►

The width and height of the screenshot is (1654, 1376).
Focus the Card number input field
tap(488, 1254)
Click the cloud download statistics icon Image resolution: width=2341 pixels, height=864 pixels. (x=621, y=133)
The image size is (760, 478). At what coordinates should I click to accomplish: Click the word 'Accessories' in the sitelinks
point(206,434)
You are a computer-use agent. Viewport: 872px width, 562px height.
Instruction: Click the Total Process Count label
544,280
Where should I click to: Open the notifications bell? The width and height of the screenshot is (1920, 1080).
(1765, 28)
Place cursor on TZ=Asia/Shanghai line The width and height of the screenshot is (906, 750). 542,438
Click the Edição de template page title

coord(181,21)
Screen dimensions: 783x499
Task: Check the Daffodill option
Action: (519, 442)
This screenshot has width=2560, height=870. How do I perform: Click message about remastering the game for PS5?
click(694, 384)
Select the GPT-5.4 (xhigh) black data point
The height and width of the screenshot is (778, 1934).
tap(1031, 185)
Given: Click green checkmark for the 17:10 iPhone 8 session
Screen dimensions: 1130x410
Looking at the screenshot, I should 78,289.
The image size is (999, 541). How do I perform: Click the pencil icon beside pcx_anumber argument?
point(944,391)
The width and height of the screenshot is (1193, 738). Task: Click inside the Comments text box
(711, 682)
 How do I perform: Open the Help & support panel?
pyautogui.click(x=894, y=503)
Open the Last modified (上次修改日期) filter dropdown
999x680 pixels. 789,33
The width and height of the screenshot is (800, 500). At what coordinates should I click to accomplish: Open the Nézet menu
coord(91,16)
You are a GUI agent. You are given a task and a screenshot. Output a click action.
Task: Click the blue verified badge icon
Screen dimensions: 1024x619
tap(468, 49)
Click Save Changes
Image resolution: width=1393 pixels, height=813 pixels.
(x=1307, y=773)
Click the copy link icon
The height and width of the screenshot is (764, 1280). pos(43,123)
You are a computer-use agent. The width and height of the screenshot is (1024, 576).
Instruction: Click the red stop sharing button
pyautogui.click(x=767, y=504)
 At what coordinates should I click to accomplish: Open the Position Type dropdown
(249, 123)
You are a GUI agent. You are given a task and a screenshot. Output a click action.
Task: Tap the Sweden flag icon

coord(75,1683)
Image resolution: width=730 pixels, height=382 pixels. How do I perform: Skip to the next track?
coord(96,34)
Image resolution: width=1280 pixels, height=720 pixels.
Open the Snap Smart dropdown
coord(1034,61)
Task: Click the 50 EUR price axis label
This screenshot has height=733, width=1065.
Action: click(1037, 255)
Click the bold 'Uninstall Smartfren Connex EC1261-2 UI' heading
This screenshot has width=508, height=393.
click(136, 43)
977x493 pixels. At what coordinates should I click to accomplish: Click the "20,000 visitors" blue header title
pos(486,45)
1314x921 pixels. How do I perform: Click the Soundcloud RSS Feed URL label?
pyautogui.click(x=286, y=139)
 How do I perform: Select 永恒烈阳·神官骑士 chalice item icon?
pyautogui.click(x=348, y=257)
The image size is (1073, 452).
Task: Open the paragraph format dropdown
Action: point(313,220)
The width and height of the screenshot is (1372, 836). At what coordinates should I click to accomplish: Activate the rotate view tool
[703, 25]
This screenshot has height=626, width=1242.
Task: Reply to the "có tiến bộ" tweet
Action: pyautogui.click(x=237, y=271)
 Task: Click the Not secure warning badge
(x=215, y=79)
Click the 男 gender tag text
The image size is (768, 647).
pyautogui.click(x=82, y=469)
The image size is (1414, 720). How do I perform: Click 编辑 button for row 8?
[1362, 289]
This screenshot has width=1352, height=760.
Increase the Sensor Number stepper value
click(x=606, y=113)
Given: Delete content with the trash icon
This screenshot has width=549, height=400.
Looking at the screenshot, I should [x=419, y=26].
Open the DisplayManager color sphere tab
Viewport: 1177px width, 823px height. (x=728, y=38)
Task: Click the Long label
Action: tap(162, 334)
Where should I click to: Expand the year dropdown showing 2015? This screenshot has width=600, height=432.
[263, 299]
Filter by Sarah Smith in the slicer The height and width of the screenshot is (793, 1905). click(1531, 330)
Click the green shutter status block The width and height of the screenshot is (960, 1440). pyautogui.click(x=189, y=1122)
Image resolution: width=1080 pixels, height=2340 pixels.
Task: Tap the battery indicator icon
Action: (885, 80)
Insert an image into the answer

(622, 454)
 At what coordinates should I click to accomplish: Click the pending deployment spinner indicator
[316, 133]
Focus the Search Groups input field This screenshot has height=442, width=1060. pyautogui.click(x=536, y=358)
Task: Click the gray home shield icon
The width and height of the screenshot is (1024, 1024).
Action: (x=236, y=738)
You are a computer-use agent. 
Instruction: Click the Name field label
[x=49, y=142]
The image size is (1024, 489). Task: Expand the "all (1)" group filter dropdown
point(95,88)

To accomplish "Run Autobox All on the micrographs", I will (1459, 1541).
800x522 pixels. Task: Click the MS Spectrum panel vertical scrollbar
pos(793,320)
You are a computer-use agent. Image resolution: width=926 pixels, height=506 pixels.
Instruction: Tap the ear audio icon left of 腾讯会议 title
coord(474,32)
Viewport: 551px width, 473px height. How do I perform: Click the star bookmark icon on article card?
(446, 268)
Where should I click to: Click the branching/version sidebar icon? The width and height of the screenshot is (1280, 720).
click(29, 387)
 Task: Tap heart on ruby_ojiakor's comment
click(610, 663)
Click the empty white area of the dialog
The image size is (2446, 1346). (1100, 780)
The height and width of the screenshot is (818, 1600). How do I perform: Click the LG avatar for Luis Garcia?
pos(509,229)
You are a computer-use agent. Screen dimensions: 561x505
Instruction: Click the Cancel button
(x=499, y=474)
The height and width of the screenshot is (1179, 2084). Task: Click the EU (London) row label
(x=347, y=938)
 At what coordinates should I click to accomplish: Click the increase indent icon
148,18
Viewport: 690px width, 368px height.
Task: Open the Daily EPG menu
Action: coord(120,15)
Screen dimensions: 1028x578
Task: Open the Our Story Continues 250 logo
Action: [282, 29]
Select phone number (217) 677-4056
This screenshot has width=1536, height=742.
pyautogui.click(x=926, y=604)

◄

> [WHAT THE TASK ASKS] What is needed is a copy of every line above in which "computer" appears.

> [EXERCISE RESPONSE]
You are a computer-use agent. Viewport: 872px width, 562px height.
You are a computer-use agent. The width and height of the screenshot is (1024, 576).
You are a computer-use agent. 
You are a computer-use agent. Image resolution: width=926 pixels, height=506 pixels.
You are a computer-use agent. Screen dimensions: 561x505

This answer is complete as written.